Example 7: Forming human luminal-biased organoids in organoid media of this disclosure

[0172] Single cell suspensions of human mammary epithelial cells were obtained in accordance with Example 1. The single cell suspension of cells was seeded and cultured essentially as described in Example 2 in an organoid medium (e.g. MammoCult™ Human Organoid Growth Medium, STEMCELL Technologies) testing the effects of different activators and inhibitors of BMP signaling (Figure 8).

[0173] Organoids were formed in media comprising either BMP signaling activator, ~50 ng/mL BMP2 or ~50 ng/mL BMP4, and in media comprising either BMP signaling inhibitor, ~25-200 ng/mL NOGGIN or ~10-100 nM LDN193189. Just prior to the first passage, the formed organoids were dissociated and the cell lineage balance was analyzed by flow cytometry. Activation of signaling through the BMP pathway resulted in a significant increase in basal cells and reduction in luminal cells compared to organoids formed in media comprising an inhibitor of BMP signaling (Figure 8A). Follow-up experiments in two different donor samples confirmed that inhibiting signaling through BMP decreased the number of basal cells while increasing the number of luminal cells in comparison to an organoid medium that included no BMP modulation (Figure 8B).

[0174] The effects of modulating signaling through BMP were analyzed across multiple experiments in terms of total cell count among formed organoids (Figure 9A) and the lineage balance of the cells among formed organoids (Figure 9B). Organoids formed in the foregoing conditions were analyzed for total cell count, and it was observed that activation of signaling through BMP, via either BMP2 or BMP4, resulted in a marked net loss of total cells in comparison to the condition where signaling through BMP was not modulated or was inhibited, via either NOGGIN or LDN193189 (Figure 9A). Similar to the results observed in Figure 8, the effects on cell lineage balance were confirmed for activation and inhibition of BMP signaling (Figure 9B). The relative increase of K8 ⁺ luminal cells was confirmed by confocal microscopy for organoids formed in an organoid medium comprising an inhibitor of BMP signaling (Figure 9C). Also, images taken by confocal microscopy revealed faint, if any, staining of K14 ⁺ cells in organoids formed in an organoid medium comprising an inhibitor of BMP signaling.

[0175] Last, potential additive effects of dual inhibition of signaling through BMP was explored (Figure 10). Organoids were formed in media comprising both NOGGIN and LDN193189, or in media comprising either of NOGGIN or LDN193189. Examination of the cultures by brightfield microscopy revealed that organoid media comprising a single inhibitor of BMP signaling appeared sufficient to bias formation of luminal organoids from mammary epithelial cells (Figure 10).

[0176] Overall, an absence of one or more inhibitors of BMP signaling in an organoid medium appears to yield organoids composed of significant numbers of luminal cells, and the addition of one or more inhibitors of BMP signaling in an organoid medium appears to increase the number of luminal cells while reducing the number of basal cells. In contrast, activating signaling through BMP appears to negatively influence the lineage balance of organoids if the formation of luminal-restricted or luminal-biased mammary organoids is desired.

[0177] Given the important role of modulating BMP signaling on the lineage balance of human mammary organoids, potential effects of modulating WNT signaling on mammary organoid formation were next explored.
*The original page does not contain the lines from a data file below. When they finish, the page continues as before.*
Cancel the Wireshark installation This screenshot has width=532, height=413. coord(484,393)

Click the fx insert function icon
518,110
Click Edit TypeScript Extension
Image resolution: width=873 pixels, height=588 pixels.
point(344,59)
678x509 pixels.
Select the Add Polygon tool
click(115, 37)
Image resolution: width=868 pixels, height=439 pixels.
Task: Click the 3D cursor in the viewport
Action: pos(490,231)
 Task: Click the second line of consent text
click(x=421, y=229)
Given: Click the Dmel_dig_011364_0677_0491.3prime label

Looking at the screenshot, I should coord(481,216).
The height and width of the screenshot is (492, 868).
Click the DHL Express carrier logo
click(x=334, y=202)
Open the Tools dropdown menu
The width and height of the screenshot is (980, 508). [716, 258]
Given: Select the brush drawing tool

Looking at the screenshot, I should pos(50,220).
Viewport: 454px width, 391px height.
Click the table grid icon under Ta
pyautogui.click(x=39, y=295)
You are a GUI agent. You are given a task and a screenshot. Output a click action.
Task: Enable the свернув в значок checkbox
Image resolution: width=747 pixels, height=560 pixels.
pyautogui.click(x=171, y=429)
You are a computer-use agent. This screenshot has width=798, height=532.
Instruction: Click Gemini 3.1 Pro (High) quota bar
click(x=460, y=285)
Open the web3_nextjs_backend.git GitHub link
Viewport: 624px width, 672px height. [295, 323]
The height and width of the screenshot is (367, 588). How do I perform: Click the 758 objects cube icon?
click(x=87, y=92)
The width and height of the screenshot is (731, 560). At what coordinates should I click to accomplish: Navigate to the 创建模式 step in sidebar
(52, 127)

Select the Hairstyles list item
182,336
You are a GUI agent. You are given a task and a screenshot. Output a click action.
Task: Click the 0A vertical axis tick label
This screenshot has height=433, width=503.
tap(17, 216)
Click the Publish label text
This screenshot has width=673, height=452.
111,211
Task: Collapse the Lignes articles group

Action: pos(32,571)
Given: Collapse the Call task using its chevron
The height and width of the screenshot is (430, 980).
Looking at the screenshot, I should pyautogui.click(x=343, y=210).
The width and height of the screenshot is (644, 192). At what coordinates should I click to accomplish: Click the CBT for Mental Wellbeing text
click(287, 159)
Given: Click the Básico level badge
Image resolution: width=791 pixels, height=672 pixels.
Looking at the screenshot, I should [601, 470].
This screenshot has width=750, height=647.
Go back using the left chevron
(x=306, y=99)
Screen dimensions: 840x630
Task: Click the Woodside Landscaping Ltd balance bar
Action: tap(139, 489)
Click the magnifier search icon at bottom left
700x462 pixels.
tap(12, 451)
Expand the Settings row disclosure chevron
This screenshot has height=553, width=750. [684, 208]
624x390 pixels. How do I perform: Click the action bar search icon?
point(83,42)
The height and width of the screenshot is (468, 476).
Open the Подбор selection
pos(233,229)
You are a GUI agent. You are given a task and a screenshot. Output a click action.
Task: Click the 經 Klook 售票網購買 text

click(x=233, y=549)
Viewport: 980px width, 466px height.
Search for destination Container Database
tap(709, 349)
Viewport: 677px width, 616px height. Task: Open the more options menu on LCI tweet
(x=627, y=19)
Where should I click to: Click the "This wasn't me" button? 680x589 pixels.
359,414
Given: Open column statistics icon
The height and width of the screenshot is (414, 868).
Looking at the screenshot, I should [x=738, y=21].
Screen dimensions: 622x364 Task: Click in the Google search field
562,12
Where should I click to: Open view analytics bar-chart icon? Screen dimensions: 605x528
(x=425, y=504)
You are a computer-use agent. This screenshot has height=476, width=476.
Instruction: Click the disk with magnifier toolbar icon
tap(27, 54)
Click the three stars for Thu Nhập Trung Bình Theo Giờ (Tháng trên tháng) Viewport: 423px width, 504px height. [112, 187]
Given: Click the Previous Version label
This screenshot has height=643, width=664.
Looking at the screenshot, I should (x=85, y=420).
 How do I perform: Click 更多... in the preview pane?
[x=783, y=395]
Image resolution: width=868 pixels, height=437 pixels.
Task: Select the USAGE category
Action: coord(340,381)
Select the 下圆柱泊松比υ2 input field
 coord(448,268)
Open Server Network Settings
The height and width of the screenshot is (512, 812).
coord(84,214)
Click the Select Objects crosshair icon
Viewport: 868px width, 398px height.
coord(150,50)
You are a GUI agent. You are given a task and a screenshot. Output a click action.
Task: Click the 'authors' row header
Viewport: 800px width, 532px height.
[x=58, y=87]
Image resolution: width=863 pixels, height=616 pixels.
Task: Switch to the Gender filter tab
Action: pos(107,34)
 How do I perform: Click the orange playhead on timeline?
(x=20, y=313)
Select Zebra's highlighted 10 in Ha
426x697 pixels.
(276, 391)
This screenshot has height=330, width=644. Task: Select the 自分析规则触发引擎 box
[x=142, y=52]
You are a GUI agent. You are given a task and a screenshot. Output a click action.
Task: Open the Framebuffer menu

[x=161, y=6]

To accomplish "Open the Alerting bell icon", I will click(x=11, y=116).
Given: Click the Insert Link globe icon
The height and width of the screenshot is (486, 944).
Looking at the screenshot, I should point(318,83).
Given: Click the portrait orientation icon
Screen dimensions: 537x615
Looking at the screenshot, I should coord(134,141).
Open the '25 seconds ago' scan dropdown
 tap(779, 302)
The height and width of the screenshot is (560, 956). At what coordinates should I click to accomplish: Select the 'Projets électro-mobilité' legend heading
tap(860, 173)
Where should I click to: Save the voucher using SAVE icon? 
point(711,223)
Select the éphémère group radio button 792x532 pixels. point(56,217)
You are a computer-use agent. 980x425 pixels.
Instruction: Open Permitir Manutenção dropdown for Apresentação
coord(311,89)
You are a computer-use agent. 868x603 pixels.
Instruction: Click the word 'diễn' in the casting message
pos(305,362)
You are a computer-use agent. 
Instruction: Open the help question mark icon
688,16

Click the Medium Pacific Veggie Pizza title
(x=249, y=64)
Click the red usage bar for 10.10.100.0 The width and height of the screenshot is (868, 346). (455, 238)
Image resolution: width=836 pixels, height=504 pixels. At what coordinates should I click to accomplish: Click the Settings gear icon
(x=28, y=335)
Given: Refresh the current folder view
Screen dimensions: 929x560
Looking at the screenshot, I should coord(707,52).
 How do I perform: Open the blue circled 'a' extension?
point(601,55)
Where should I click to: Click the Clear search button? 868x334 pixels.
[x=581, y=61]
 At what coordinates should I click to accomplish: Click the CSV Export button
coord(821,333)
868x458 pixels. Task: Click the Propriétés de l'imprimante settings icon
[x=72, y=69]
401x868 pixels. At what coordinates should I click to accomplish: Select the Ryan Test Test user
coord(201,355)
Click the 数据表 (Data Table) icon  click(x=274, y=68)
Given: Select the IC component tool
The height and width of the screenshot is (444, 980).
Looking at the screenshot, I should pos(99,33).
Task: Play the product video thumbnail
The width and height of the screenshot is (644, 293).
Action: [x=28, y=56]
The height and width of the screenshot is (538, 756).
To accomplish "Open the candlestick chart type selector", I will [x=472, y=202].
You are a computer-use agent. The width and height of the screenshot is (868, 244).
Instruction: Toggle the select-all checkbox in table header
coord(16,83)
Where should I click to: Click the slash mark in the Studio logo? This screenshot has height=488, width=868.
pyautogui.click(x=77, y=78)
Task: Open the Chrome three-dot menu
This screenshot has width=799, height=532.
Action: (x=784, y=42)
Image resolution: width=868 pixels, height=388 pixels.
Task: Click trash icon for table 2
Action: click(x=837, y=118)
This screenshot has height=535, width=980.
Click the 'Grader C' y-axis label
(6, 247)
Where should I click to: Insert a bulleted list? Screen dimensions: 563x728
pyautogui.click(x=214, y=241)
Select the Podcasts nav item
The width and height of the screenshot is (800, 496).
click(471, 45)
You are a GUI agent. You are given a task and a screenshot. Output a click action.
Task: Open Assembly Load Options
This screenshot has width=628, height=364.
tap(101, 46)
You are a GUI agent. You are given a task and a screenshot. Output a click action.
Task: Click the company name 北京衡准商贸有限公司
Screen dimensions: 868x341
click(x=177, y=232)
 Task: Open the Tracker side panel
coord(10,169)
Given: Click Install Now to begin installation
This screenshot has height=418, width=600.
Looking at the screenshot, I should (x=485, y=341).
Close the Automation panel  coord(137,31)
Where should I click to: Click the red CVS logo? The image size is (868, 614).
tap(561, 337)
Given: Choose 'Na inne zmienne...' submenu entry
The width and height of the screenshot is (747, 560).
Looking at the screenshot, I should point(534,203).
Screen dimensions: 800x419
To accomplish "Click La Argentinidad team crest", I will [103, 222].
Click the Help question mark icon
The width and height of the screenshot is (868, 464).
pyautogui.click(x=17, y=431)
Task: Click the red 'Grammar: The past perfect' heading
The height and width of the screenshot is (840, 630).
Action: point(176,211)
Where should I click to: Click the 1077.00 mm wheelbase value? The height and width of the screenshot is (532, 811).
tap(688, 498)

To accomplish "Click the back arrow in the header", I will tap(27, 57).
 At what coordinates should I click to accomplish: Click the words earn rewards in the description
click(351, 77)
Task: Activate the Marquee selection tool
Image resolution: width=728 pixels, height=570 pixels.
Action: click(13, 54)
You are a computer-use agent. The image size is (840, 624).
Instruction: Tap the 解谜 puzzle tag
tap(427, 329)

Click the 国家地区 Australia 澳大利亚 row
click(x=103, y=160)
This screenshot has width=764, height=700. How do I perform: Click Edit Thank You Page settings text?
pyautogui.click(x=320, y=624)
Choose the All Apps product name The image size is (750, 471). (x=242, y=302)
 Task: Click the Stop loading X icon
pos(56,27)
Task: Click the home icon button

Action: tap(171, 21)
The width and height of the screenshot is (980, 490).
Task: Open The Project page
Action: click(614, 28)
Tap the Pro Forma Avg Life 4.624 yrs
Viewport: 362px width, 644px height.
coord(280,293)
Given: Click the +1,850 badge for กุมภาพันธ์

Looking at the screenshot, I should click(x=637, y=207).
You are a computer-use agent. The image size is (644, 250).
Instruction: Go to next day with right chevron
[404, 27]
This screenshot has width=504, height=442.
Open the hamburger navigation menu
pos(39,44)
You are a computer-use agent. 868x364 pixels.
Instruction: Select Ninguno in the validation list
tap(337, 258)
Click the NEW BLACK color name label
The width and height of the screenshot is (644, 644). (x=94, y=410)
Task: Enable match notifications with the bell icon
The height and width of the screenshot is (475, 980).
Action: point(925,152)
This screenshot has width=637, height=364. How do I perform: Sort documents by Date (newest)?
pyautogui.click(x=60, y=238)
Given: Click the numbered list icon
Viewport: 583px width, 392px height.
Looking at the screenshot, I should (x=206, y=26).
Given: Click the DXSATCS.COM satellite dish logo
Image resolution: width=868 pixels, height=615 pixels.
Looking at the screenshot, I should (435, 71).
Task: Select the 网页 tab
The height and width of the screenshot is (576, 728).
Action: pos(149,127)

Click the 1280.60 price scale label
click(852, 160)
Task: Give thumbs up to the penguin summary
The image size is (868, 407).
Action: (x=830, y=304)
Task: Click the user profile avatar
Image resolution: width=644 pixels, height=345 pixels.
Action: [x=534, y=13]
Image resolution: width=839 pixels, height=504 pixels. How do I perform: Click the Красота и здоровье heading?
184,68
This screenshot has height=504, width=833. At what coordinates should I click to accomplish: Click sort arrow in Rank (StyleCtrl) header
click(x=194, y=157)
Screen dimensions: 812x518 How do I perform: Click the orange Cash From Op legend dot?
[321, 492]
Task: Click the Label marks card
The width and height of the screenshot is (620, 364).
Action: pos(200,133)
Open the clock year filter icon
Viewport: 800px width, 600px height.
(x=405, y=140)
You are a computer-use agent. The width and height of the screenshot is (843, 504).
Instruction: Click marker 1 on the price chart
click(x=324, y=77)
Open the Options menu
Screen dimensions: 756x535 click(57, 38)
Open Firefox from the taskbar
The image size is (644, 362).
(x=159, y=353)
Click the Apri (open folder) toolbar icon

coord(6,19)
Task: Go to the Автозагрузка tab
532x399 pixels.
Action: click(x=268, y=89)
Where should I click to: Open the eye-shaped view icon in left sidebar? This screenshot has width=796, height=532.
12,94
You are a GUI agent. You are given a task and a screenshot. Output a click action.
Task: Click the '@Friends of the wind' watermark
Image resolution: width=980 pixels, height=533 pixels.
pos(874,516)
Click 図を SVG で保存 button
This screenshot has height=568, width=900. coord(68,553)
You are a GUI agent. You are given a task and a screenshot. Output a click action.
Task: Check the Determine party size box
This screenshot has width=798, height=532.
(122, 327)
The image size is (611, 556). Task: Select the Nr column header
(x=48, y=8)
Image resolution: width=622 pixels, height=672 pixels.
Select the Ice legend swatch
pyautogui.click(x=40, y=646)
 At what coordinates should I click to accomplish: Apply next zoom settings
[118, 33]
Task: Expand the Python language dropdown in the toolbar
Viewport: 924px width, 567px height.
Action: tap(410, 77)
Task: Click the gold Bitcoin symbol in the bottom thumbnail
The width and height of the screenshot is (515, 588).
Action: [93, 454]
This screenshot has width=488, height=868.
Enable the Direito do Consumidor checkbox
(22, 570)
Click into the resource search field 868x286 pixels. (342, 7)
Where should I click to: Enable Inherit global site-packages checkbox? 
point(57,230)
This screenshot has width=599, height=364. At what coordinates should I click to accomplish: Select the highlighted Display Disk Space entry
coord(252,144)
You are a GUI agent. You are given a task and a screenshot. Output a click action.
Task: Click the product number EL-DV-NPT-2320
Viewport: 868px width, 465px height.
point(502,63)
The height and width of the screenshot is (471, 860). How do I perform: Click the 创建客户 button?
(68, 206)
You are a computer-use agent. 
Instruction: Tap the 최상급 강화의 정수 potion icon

Single cell suspensions of human mammary epithelial cells were obtained in accordance with Example 1. The single cell suspension of cells was seeded and cultured essentially as described in Example 2 in an organoid medium testing the effects of different activators (~0.1 - 1 nM WNT surrogate or ~20-200 ng/mL RSPO-1) and inhibitors (~50 ng/mL DKK1 or -200 nM NSC) of WNT signaling (Figure 11).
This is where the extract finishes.